#### Exercise requirements:
Across the whole listing, state how many lines include "Given". Add nothing to that number.
---
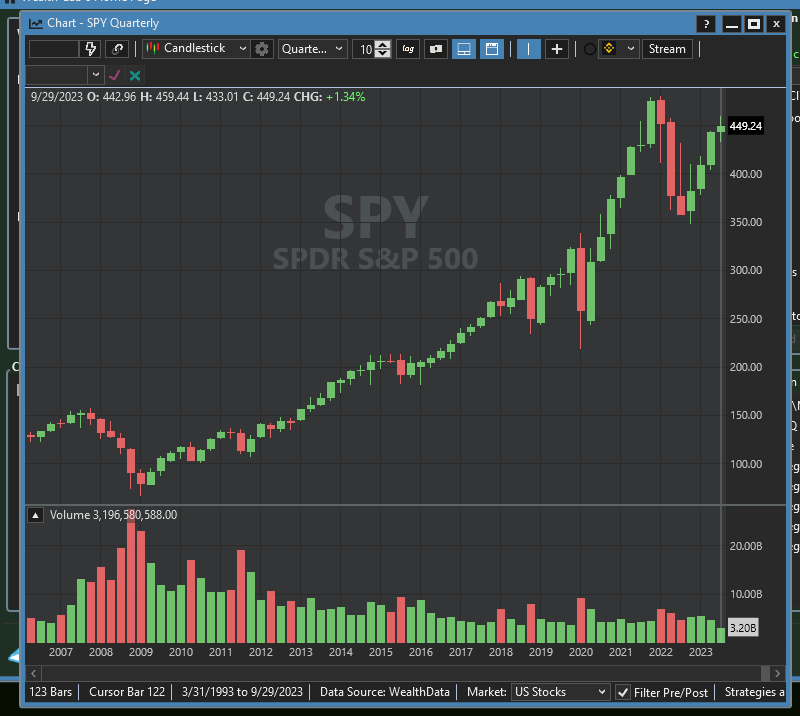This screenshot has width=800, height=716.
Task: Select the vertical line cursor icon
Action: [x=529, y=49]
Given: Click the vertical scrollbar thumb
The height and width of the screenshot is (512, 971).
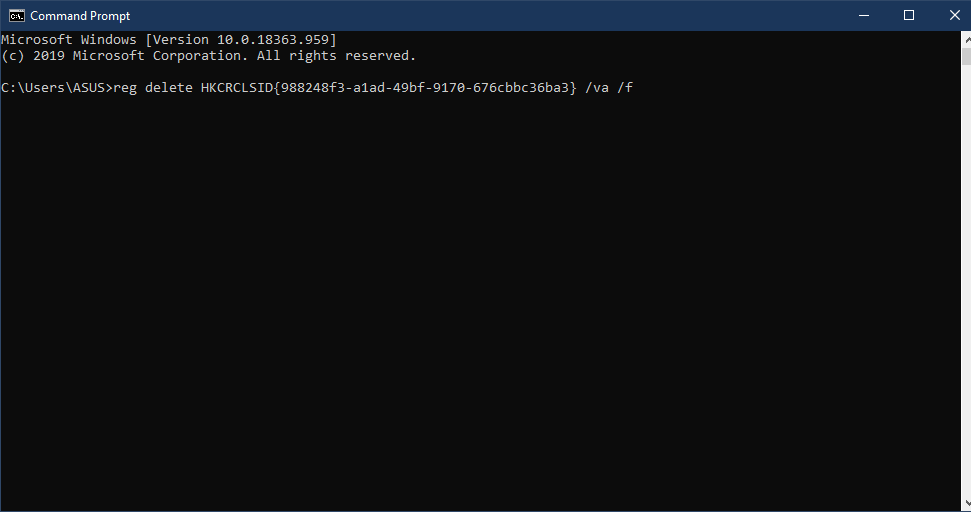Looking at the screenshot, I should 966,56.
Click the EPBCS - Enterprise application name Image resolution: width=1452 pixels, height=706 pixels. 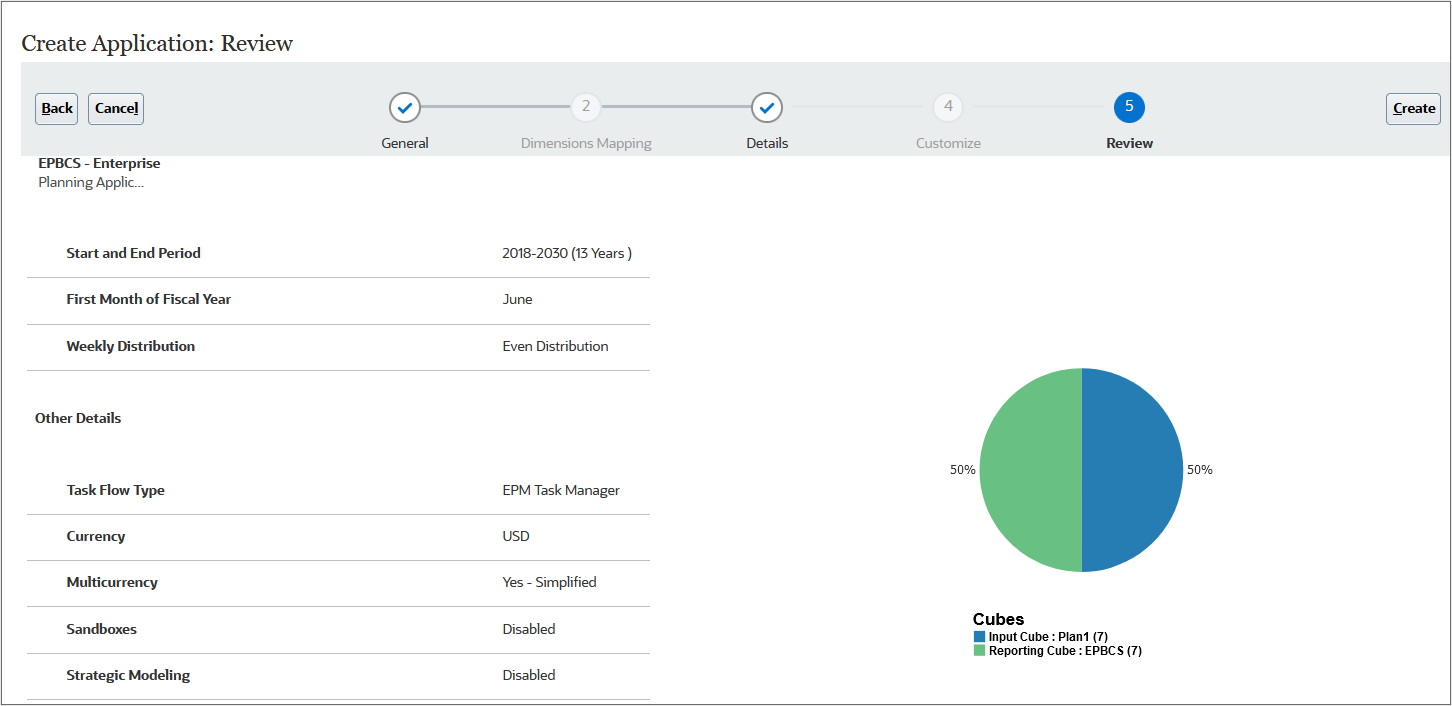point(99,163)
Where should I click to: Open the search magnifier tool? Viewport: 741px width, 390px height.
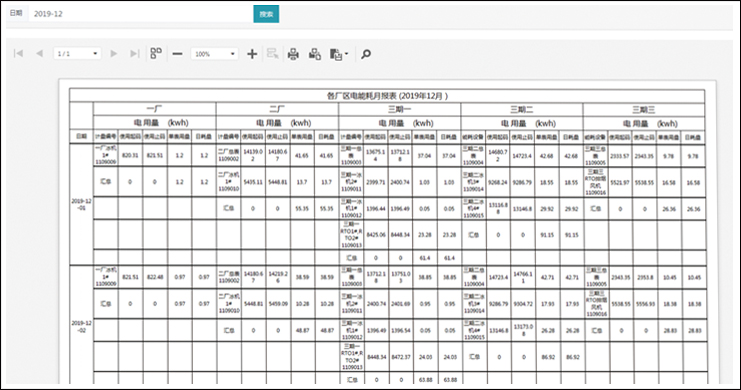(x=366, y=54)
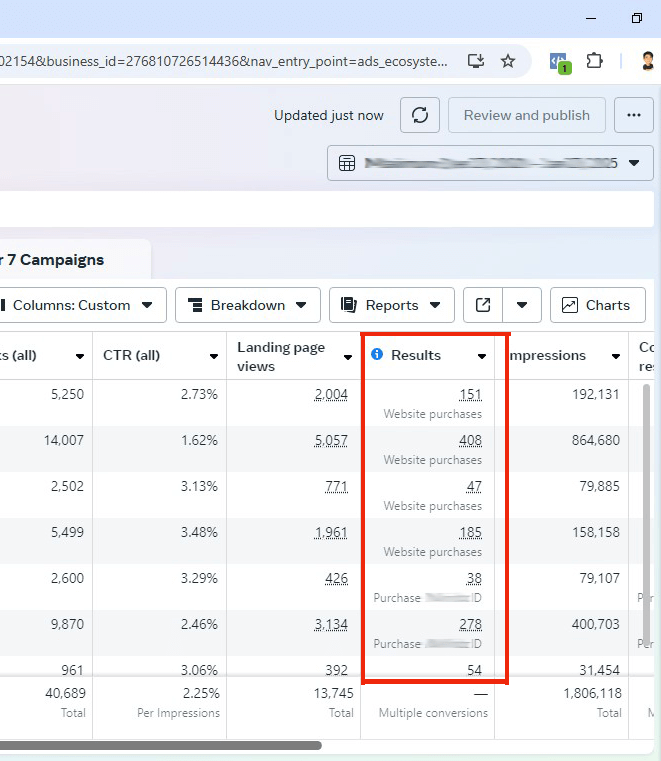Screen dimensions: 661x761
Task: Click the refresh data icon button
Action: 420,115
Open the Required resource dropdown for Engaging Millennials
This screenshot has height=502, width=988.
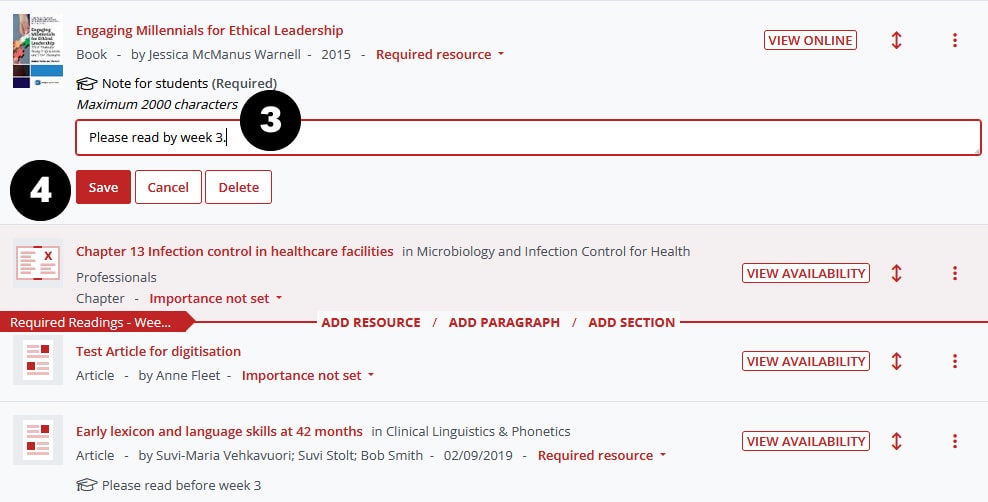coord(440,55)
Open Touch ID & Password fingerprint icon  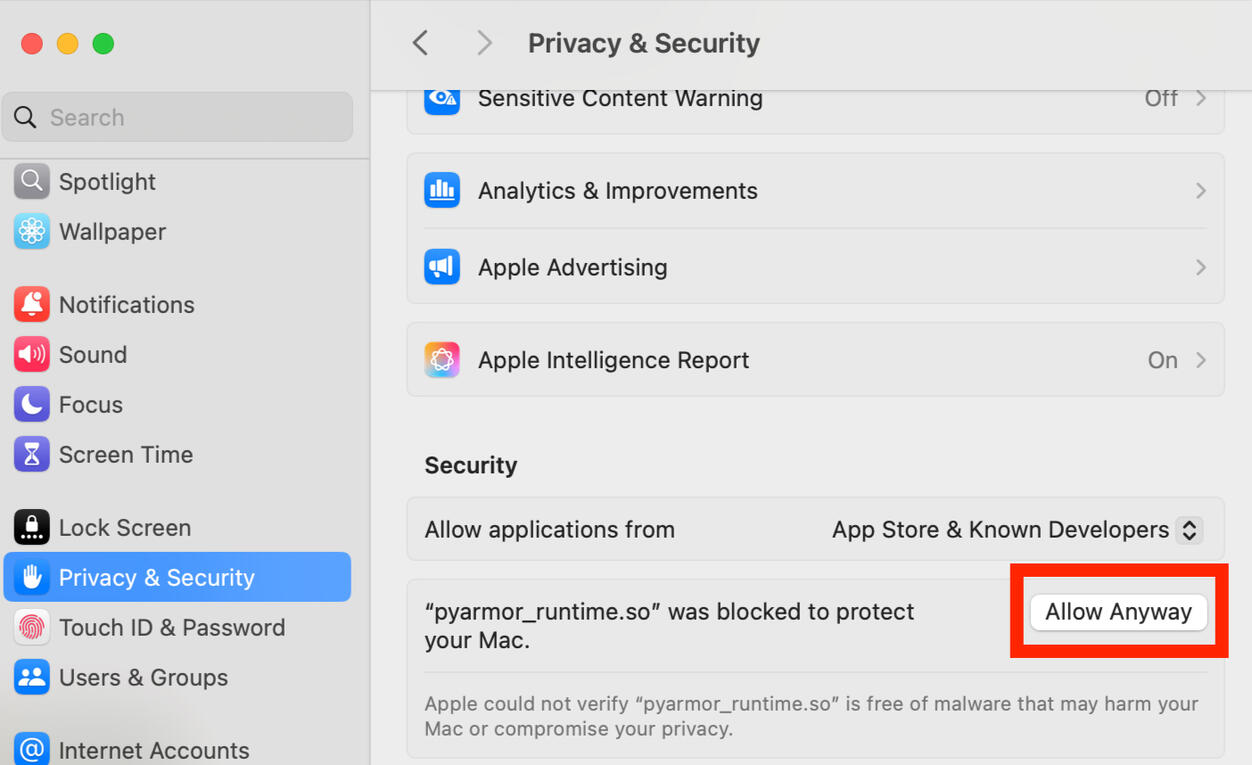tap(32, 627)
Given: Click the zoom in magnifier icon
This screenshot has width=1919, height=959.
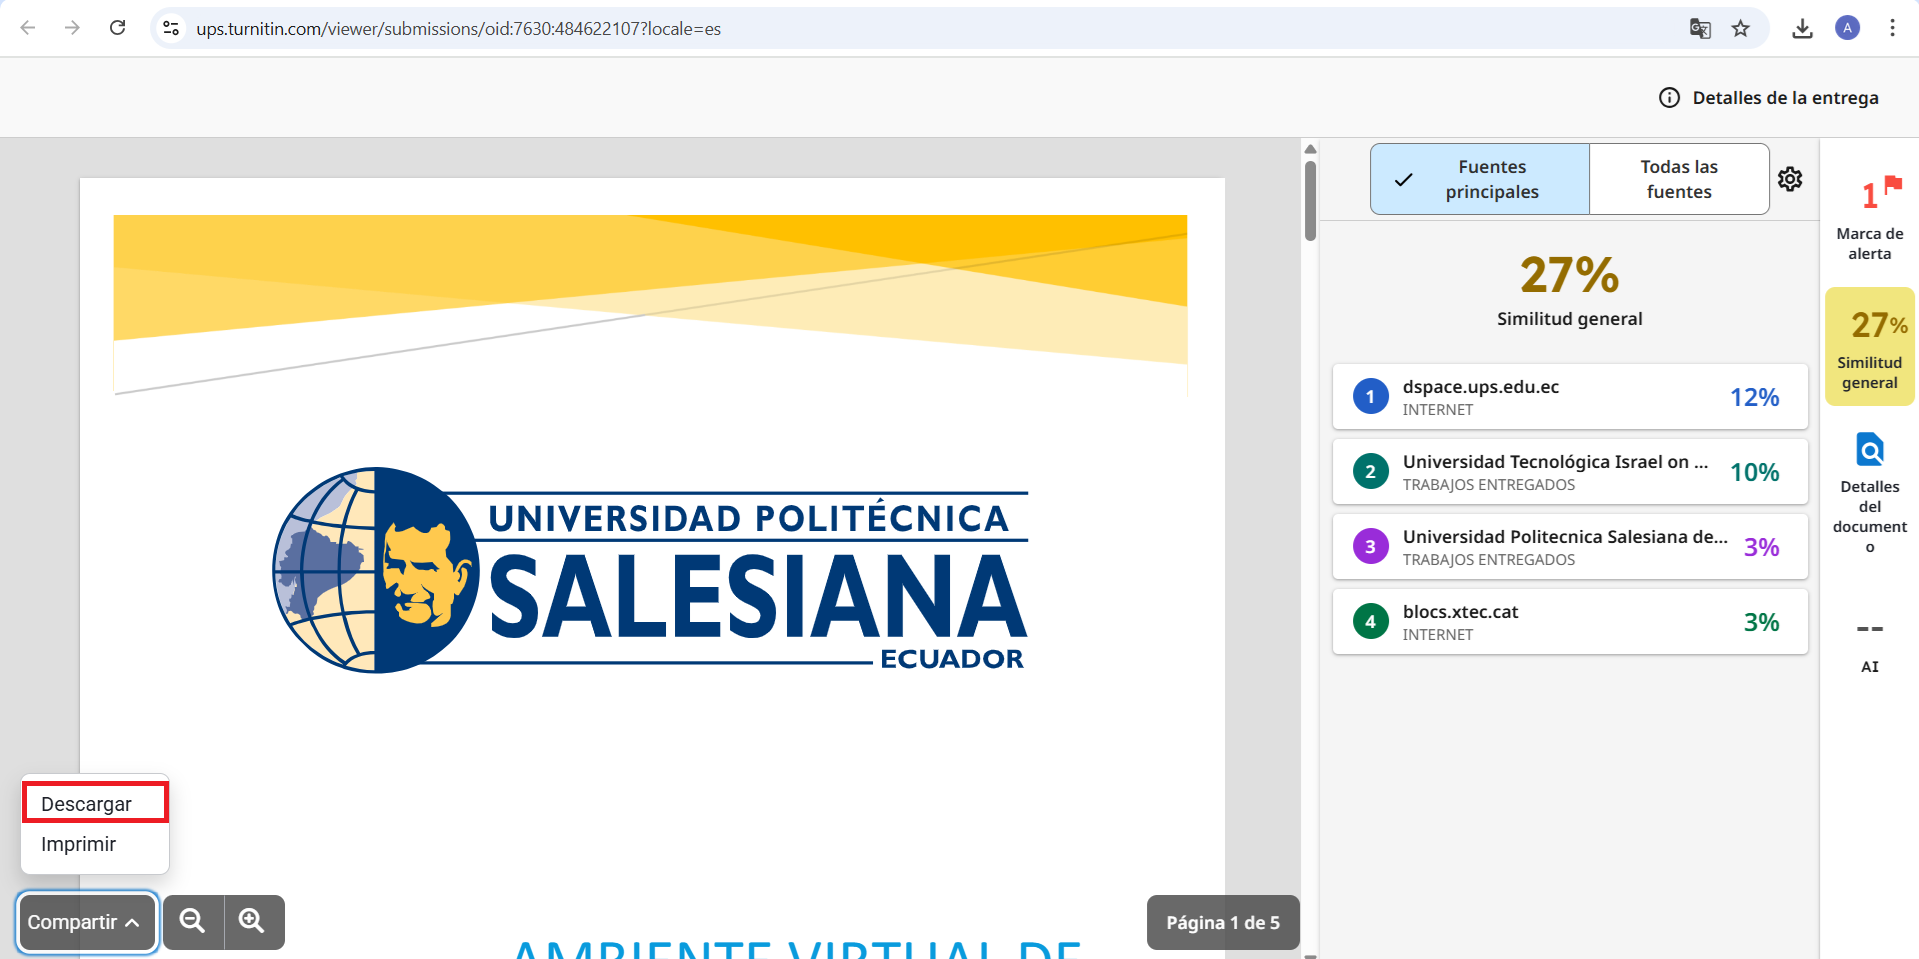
---
#### The completed task:
2